The travel and tourism industry in some African countries is forecast to recover in 2022, but the recovery momentum is limited depending on the tourism source market. To support this sector, the East African Community (EAC) has launched a Regional and Domestic Tourism Communication Campaign to market domestic and regional tourism products and services. Called "Tembea Nyumbani" (Swahili commonly used in East Africa, meaning "Go home"), the campaign aims to encourage East Africans to travel within the country and across the region in support of the revival. "smokeless industry" after the pandemic. To increase trade, EAC is constructing and operating additional Single Window Border Points (OSBPs) in the region, building standard gauge rail lines and adding Tanzania and Burundi to the Single Window Network Area of ​​the country. EAC.

African commodity manufacturers and traders can also look forward to a strong new year due to the commodity boom.
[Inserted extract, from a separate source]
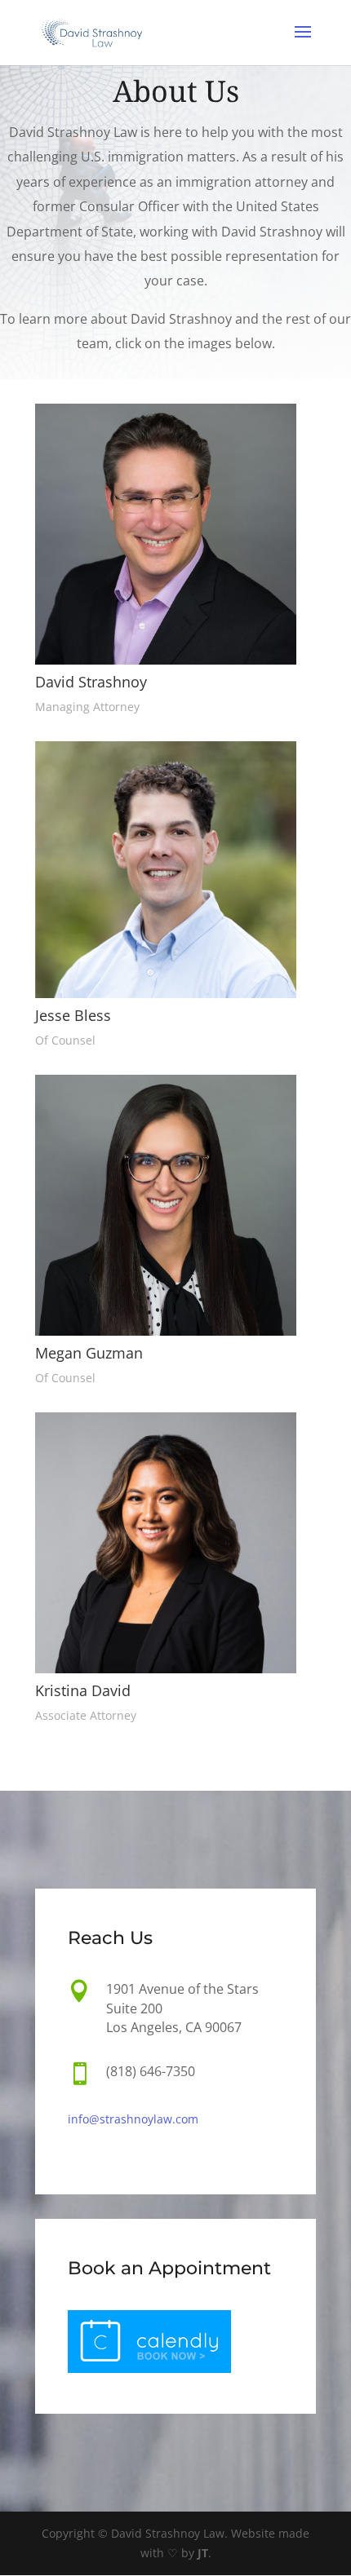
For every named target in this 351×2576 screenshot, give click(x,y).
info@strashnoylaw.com (133, 2119)
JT (203, 2553)
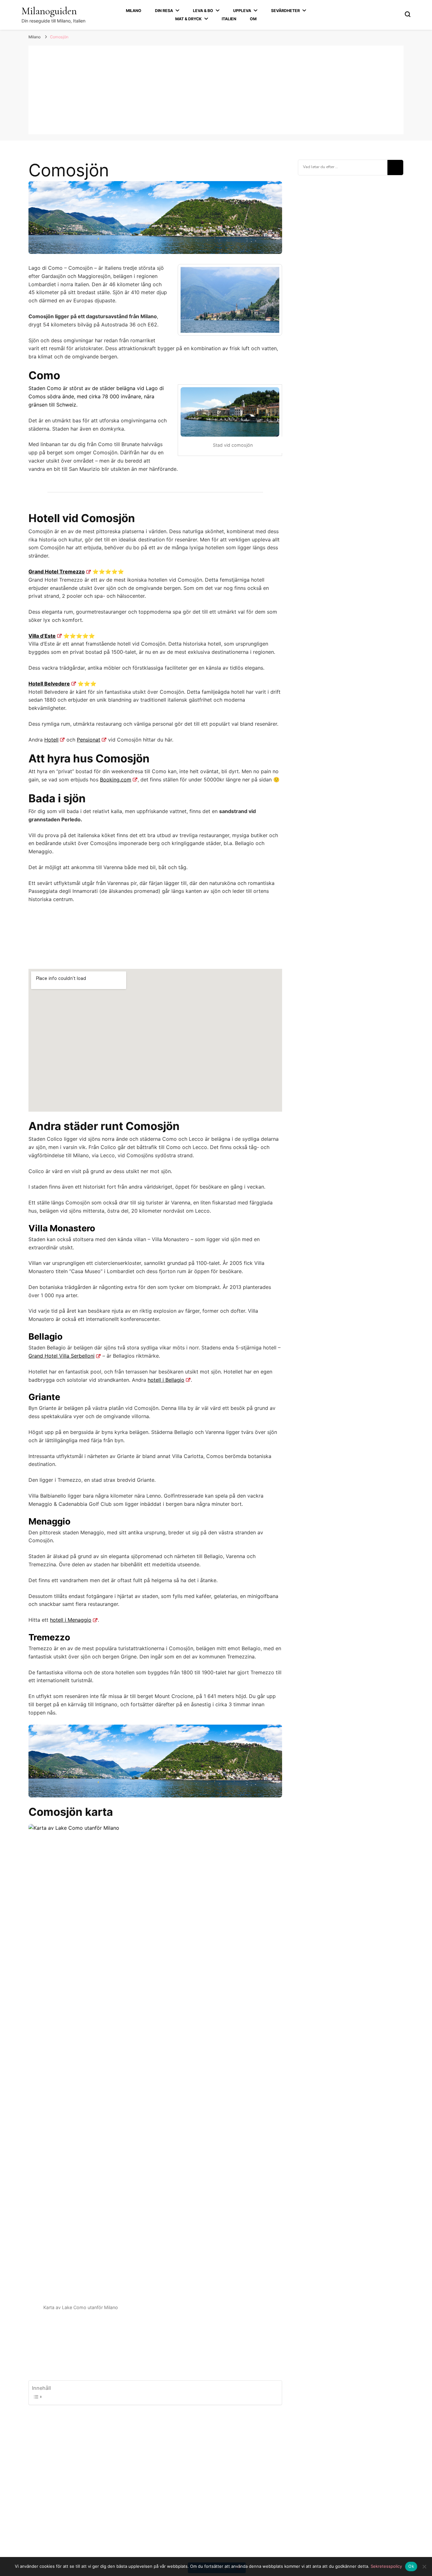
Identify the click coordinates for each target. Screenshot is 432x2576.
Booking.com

The technologies are expected to be widely adopted in Africa by 2022 as the region continues its digital transformation. Investment in infrastructure, as well as education and training, is a necessary precondition for fully benefiting from the digital revolution.

To facilitate financial transactions, intercontinental banking, September 2021, the African Export-Import Bank and the African Free Trade Area (AfCFTA) Secretariat announced the "System Payments and Inter-African Agreement" (PAPSS) has come into operation. PAPSS enables instant cross-border payments in local currencies between African markets in a move aimed at achieving Innovative Financial Market Infrastructure. This system is expected to significantly impact intra-African trade by making cross-border transactions easier through the elimination of hard currency. PAPSS opens up a market of 1.2 billion people with an estimated combined GDP of $3 trillion. This is a huge potential and if successfully implemented, Africa can become a huge economy and not just based on the extractive industry.

Opportunities and prospects have opened up for the African economy, but the continent is still heavily impacted by the Covid-19 pandemic. In the context that the Omicron variant is expanding its spread and more than 80% of the 1.2 billion people in Africa have not received the first Covid-19 vaccine, the "black continent" continues to be under pressure. from the risk of outbreak of new epidemic waves. "Vaccine coverage" will be challenging for Africa and tied to the continent's economic recovery.